:: Texto de la página ::

3) El mismo Apocalipsis explica el significado de “el vencedor” en el capítulo XXI, 7 cuando, al describir la Jerusalén Celeste que desciende del cielo, dice: “El vencedor tendrá esta herencia y Yo seré su Dios y él será hijo mío”, con lo cual vemos que aquellos que vencieren tendrán una herencia especial de parte de Dios, la cual no es otra sino la tierra toda entera, a la cual regirán durante los Mil años.
Nuestro Señor ha sido constituido heredero de todo lo creado y sólo resta esperar el decreto de Su Padre por el cual se le dé poder sobre todas las naciones según aquello del Salmo II, 8: “pídeme y te daré en herencia las naciones, y en posesión tuya los confines de la tierra”, y como nos dice San Pablo: “Al presente, empero, no vemos todavía sujetas a Él todas las cosas” (Heb II, 8), pero cuando llegue ese día entonces Jesucristo asociará a Sí a todos aquellos hermanos suyos (Rom. VIII) que se hayan hecho acreedores de todas las promesas que leemos en las siete Iglesias.

:: Información mostrada ::
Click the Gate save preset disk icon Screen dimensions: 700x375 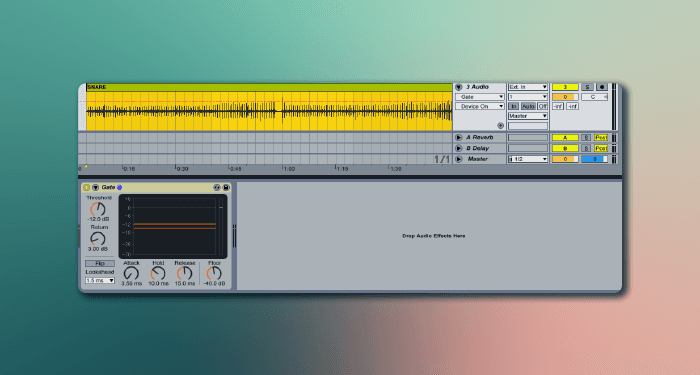[226, 188]

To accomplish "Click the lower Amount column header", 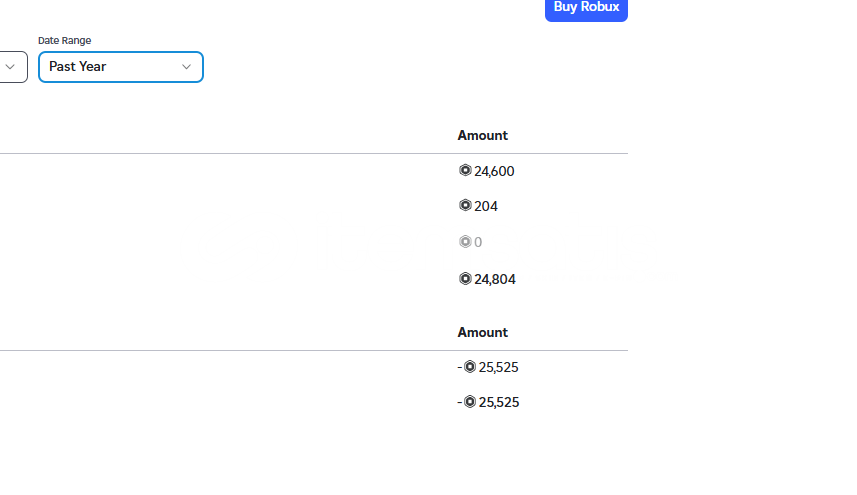I will pos(483,332).
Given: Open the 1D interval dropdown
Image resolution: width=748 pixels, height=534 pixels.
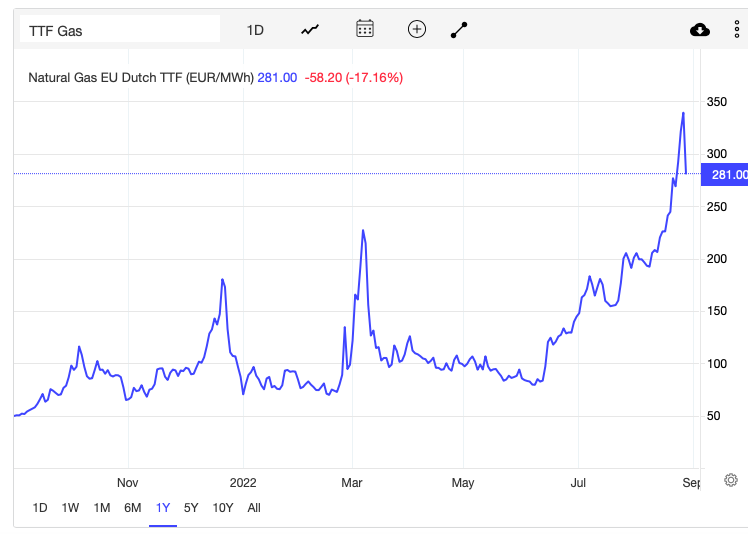Looking at the screenshot, I should point(255,31).
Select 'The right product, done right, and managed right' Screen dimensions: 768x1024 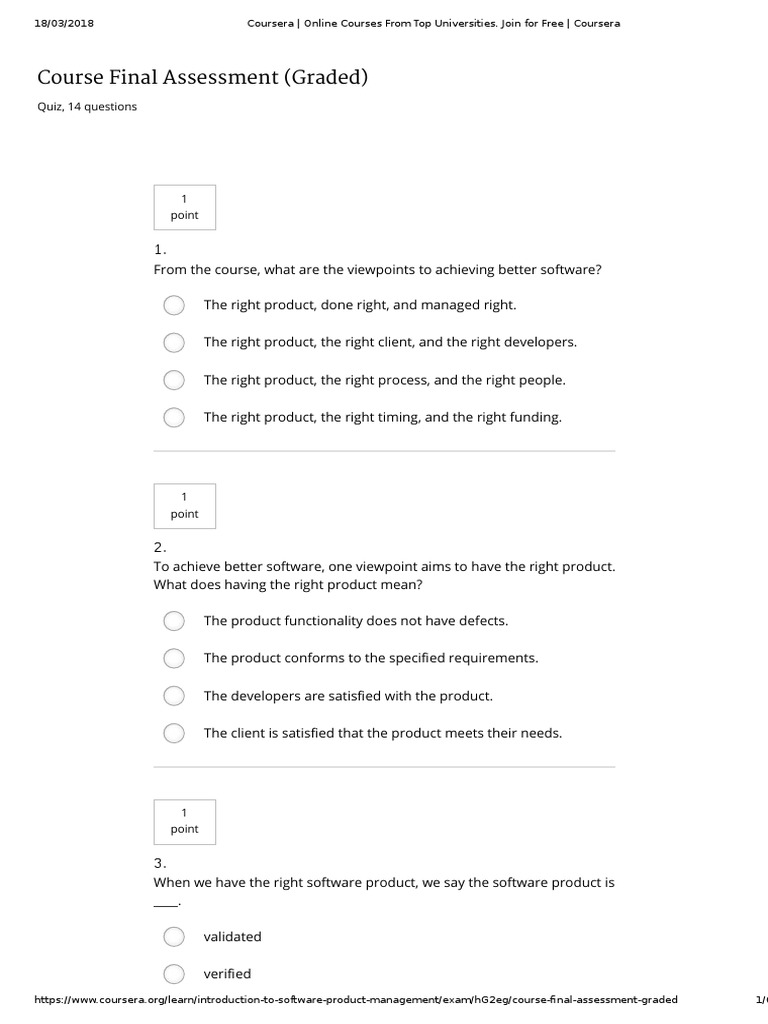pos(174,305)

:: Consignas ::
1 - Reproduce del texto sobre el Apocalipsis todo lo que va desde "3) El mismo" hasta "los Mil años.", sin cambiar nada.
2 - Retoma el texto sobre el Apocalipsis y continúalo a partir de su última oración.
El material no hace falta para resolver ninguna de estas tareas.

:: Resultados ::
1 -
3) El mismo Apocalipsis explica el significado de “el vencedor” en el capítulo XXI, 7 cuando, al describir la Jerusalén Celeste que desciende del cielo, dice: “El vencedor tendrá esta herencia y Yo seré su Dios y él será hijo mío”, con lo cual vemos que aquellos que vencieren tendrán una herencia especial de parte de Dios, la cual no es otra sino la tierra toda entera, a la cual regirán durante los Mil años.

2 -
Todo esto está explicado magistralmente por el mismo Lacunza cuando dice[5]:

“… dije en primer lugar, porque también sabemos con la misma certidumbre, que juntamente con el Primogénito, “y por Él, con Él y en Él”, están llamados a la herencia, como coherederos suyos, todos sus hermanos menores, los cuales muchos días ha, que se llaman y convidan con las mayores instancias; muchos días ha que se buscan por todas partes, y entre todas las gentes, tribus, y lenguas, para que quieran admitir la dignidad de hijos de Dios, y tener parte en la herencia de que habla el mismo Testamento nuevo y eterno; pidiéndoles de su parte solamente dos condiciones indispensables, que son fe y justicia; esto es, que crean en verdad a su Dios, y sigan sin temor alguno, obedezcan, imiten, amen, y se conformen todo lo posible con la imagen viva del mismo Dios, que es su propio Hijo: “Porque los que conoció en su presciencia, a estos también predestinó, para ser hechos conformes a la imagen de su Hijo... Y si hijos también herederos, herederos verdaderamente de Dios, y coherederos de Cristo...” (Rom. VIII)”.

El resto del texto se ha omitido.